Reasoning about these arbitrage opportunities can be complicated: if the values of the purchased linear functions were revealed exactly, then the answer to any other query in the span of the purchased queries would be derivable. But to guarantee the sellers differential privacy, it is necessary to sell only noisy estimates of the data. This makes reasoning about what is derivable complex. Sensibly, since they are introducing a new problem, the authors opt to study a restricted notion of derivability and arbitrage. They give pricings that rule out arbitrage opportunities when the buyer is only allowed to learn by taking linear combinations of observed queries, is interested only in unbiased estimates of query values, and will attempt arbitrage only at the level of one query at a time. Because of the richness of the authors’ problem, one of the most exciting aspects of this work is the doors it opens for future exploration. Here, I will highlight what I think are the most interesting problems coming out of this paper:
- Multi-query arbitrage: The paper gives query pricings such that a buyer can never more cheaply derive the answer to a single query by buying a different bundle of queries. However, the buyer can still sometimes more cheaply derive the answer to one bundle of queries by buying the answers to another bundle! Which pricings can prevent this?

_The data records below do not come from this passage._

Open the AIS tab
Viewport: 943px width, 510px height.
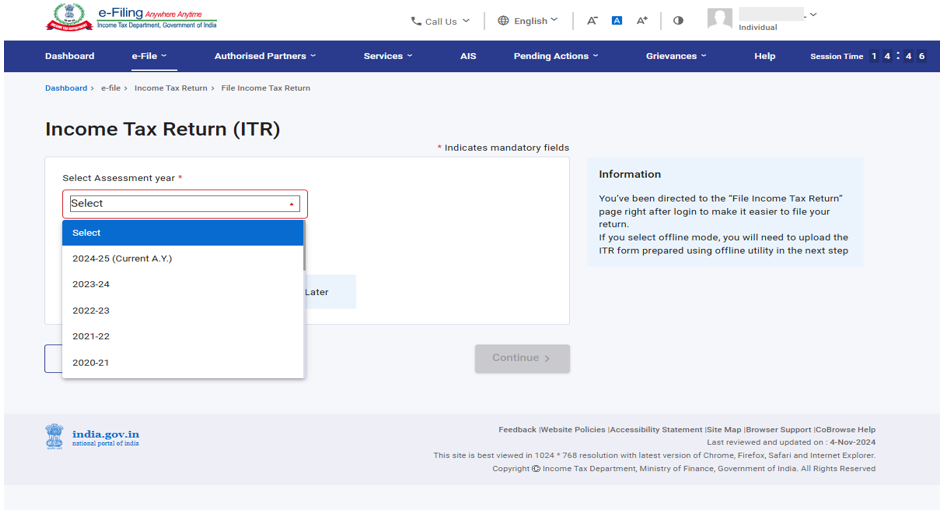(468, 56)
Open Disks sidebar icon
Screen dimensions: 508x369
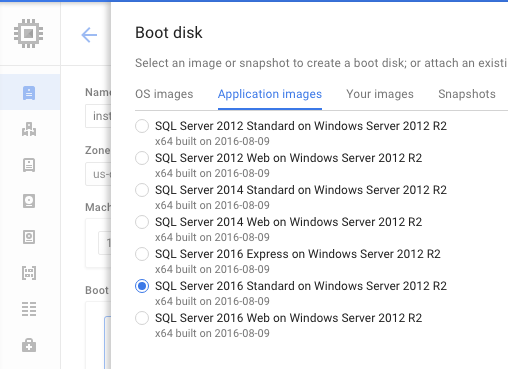point(29,201)
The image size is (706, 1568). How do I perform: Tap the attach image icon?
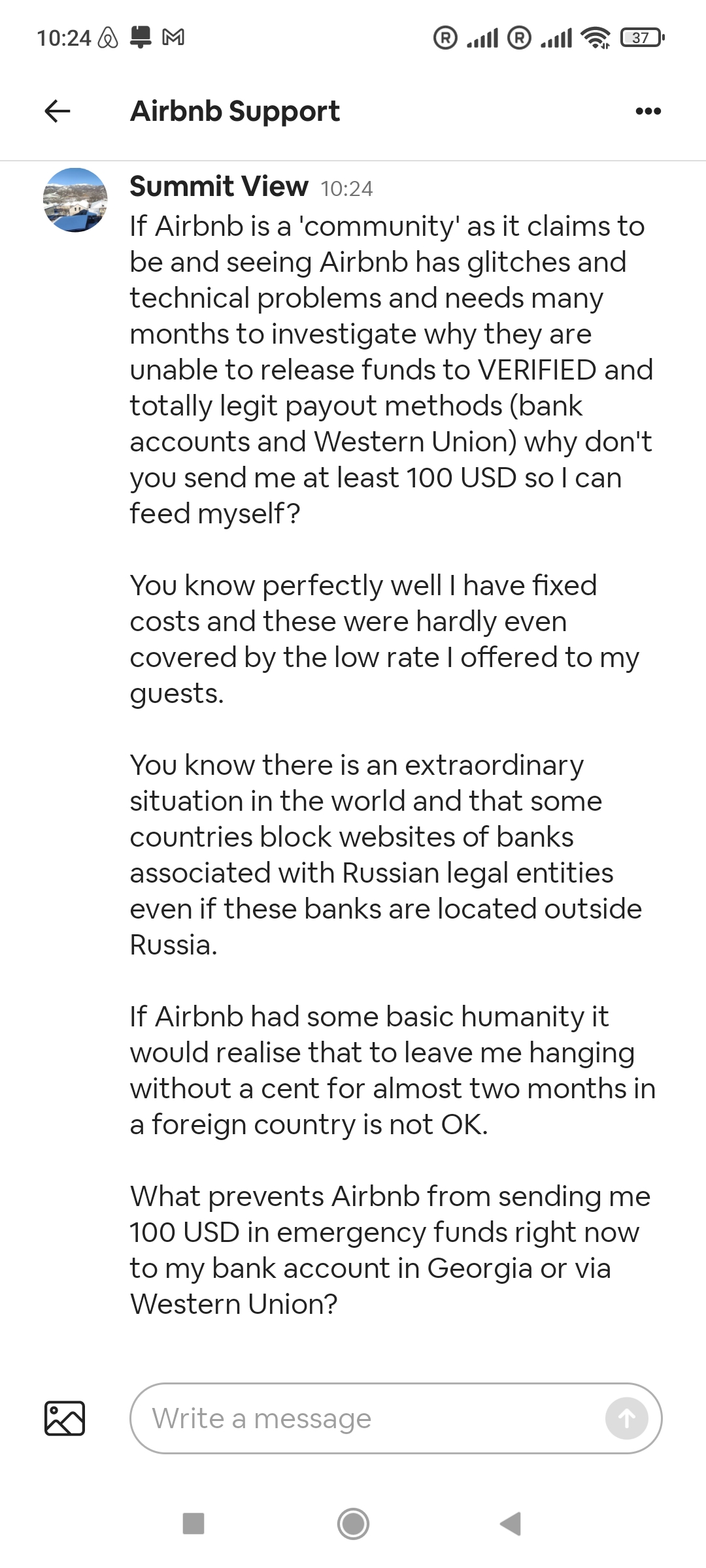tap(64, 1418)
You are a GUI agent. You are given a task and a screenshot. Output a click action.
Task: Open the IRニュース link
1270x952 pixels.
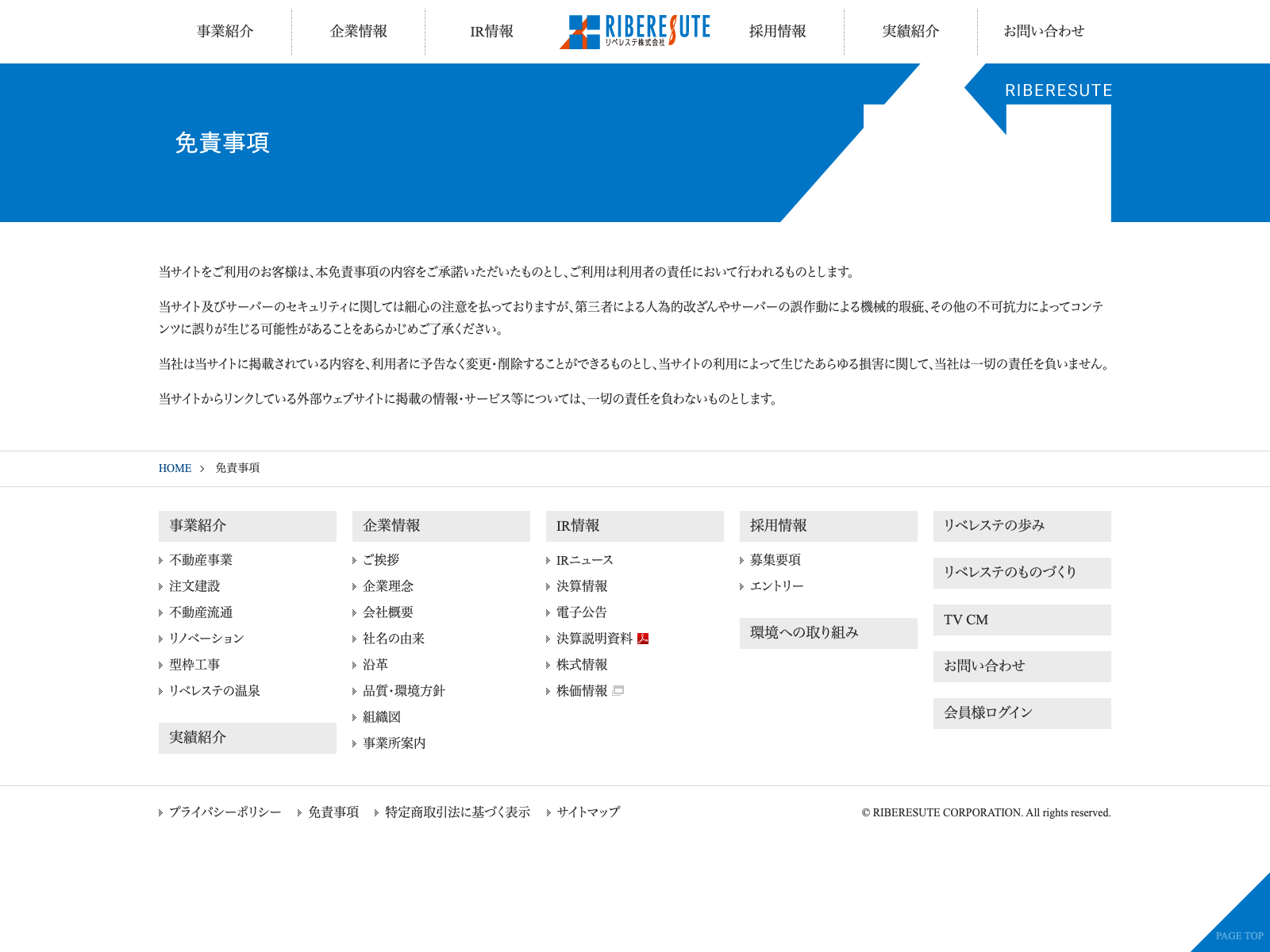click(584, 560)
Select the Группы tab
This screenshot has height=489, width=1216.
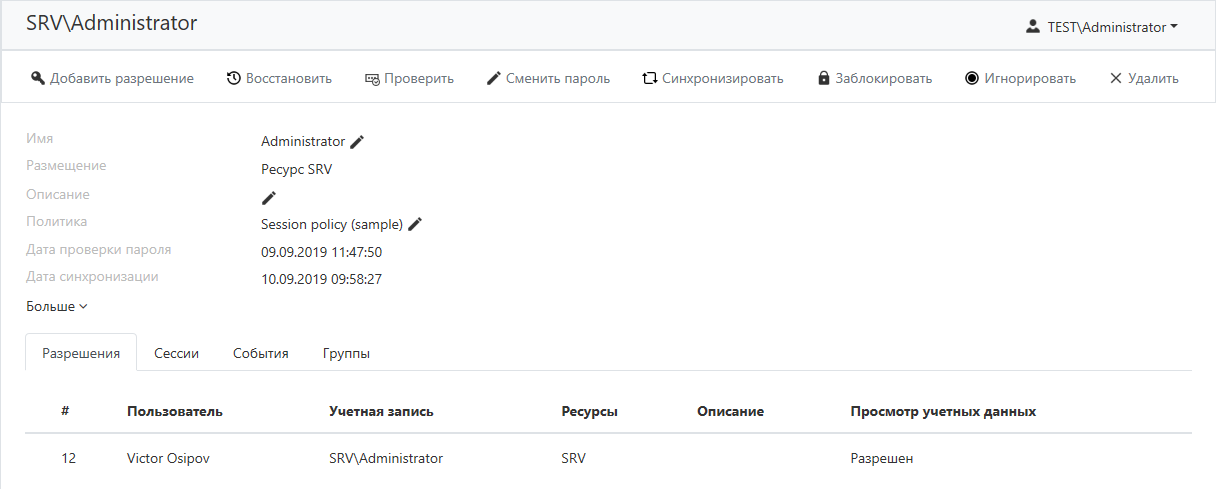pyautogui.click(x=346, y=353)
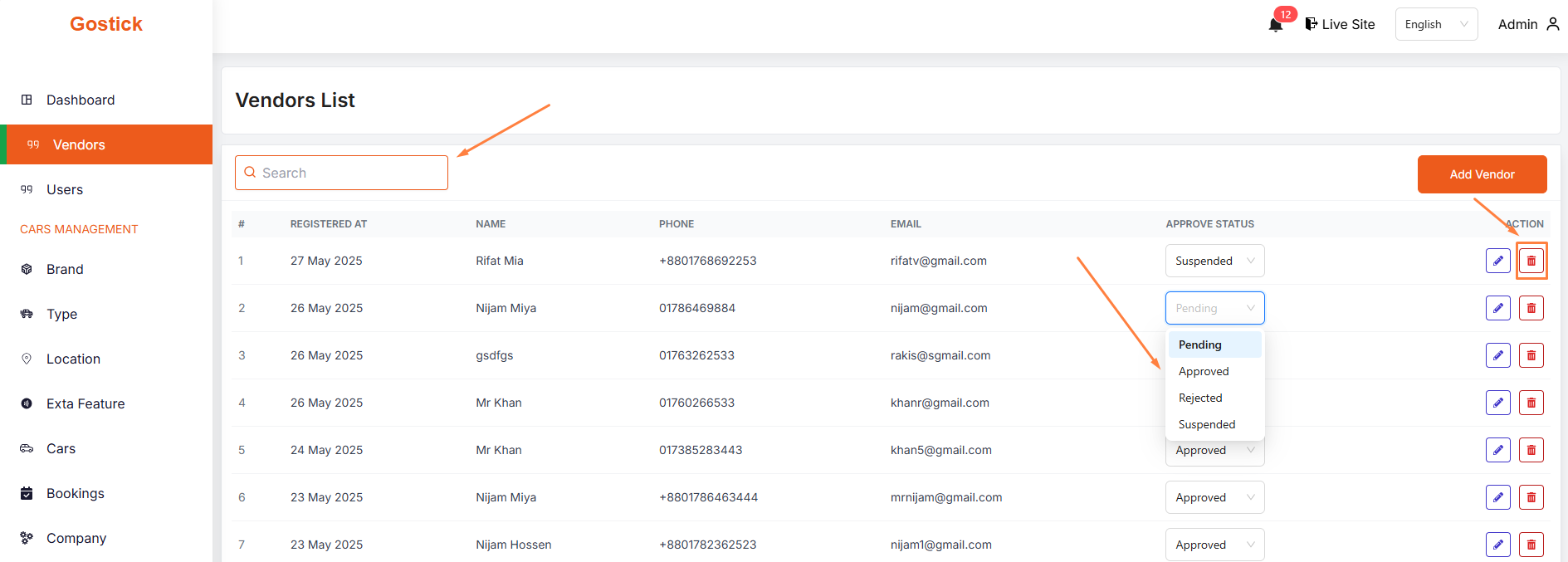Go to Bookings in the sidebar

tap(76, 493)
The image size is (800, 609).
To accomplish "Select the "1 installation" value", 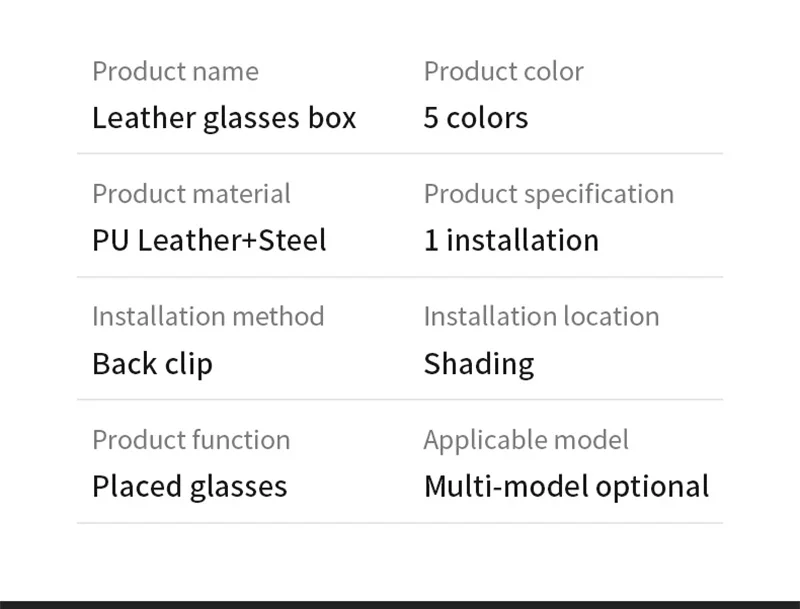I will [x=511, y=241].
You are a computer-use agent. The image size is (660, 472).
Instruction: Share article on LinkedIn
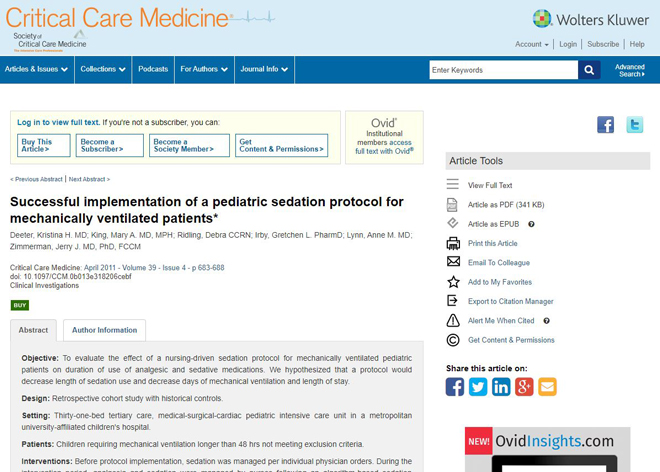coord(501,387)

- Arbitrage for biased estimators: When buyers are only interested in unbiased estimates, the best linear unbiased estimator is always given by least-squares linear regression. However, buyers can often improve the accuracy of their derivations by trading off a small amount of bias for a large reduction in variance. The space of optimal estimators is much more complex when they do so. In general, a buyer can access the dataset by asking arbitrary "statistical queries," and can run any learning algorithm in the "SQ model" to derive the answers to other queries.5 Can the large literature on SQ learning be used to give arbitrage-free pricings for more general notions of arbitrage?
- Seller profit: Arbitrage-free pricings give a family of dominant-strategy truthful mechanisms for selling information. Suppose we know something about the distribution of buyer demands—can we find the arbitrage-free pricing that maximizes seller profit? This is particularly intriguing, because it seems the seller can sometimes increase her profit by selling noisier queries, thereby reducing the complementarities among the goods she is selling. The opportunity to increase profit by degrading product quality rarely arises in markets for physical goods.
This paper opens a rich research direction. I recommend that new Ph.D. students (or anyone looking for an attractive problem) read it.